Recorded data
-=-=-=-=-

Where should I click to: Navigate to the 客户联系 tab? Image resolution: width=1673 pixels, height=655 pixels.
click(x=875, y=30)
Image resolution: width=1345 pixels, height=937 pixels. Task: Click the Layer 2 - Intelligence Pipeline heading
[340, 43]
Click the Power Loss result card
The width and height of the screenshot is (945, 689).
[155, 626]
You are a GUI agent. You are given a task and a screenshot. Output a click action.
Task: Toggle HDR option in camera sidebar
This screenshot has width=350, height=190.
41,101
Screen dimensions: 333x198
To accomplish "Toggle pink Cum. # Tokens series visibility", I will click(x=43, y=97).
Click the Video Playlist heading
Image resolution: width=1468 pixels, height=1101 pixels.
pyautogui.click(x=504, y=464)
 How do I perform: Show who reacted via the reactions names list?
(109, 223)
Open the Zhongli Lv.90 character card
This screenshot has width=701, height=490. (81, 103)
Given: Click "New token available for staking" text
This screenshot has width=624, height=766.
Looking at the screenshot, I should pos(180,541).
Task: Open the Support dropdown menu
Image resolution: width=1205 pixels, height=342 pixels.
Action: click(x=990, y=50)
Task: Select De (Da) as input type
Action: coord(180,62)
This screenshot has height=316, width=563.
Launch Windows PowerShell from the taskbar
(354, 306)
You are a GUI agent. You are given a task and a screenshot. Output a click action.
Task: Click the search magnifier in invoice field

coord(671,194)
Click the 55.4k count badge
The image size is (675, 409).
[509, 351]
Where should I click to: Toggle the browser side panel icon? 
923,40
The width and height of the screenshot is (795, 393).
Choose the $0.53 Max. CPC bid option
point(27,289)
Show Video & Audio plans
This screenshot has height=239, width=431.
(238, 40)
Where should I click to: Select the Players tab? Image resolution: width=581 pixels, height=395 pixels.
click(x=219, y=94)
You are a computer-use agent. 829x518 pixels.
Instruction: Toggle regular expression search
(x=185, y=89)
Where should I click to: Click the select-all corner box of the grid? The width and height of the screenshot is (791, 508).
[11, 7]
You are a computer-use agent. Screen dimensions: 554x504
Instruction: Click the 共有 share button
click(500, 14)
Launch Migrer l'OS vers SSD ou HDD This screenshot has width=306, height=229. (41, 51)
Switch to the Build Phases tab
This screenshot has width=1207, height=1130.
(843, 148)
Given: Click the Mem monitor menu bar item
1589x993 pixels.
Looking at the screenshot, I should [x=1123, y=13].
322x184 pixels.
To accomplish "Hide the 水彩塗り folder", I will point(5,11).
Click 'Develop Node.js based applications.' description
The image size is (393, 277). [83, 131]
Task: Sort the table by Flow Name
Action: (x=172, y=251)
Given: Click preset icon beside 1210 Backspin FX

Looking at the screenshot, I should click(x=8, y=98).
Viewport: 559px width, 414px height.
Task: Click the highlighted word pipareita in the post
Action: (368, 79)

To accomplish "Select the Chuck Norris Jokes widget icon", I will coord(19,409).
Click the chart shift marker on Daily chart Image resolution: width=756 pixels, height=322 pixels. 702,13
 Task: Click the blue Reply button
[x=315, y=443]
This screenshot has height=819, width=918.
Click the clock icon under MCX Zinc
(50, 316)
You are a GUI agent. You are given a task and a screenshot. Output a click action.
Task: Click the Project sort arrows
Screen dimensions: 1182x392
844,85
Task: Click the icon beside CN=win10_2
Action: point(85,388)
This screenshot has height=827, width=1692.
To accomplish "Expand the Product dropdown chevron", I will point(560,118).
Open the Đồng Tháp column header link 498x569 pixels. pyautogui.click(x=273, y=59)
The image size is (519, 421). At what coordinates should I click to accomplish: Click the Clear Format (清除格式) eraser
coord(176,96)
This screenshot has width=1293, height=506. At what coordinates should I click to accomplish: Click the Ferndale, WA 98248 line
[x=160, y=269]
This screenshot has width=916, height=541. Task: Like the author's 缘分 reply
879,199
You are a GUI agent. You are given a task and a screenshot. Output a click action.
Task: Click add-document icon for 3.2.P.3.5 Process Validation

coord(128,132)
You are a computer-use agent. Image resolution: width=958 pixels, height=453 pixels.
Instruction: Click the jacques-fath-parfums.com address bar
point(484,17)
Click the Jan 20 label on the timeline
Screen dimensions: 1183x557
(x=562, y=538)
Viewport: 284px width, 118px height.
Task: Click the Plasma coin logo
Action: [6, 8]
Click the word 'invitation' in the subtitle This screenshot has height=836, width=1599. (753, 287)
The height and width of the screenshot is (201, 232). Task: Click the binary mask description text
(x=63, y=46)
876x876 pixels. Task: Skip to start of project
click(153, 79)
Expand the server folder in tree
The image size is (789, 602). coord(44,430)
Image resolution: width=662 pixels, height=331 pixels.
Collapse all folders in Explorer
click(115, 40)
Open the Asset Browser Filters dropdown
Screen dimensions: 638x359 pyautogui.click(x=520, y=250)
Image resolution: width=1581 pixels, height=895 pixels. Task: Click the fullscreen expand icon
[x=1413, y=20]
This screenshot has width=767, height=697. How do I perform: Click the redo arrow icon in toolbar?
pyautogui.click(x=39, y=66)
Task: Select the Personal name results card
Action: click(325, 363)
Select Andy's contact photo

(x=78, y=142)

-=-=-=-=-

■ **Goal of the exercise**: Please identify each line in the records that contains the word "what" and copy those lines out in full.

■ **Expected output**:
The image size is (519, 421). At what coordinates should I click to accomplish: Click the Clear Format (清除格式) eraser
This screenshot has width=1293, height=506. At what coordinates should I click to accomplish: Click the Ferndale, WA 98248 line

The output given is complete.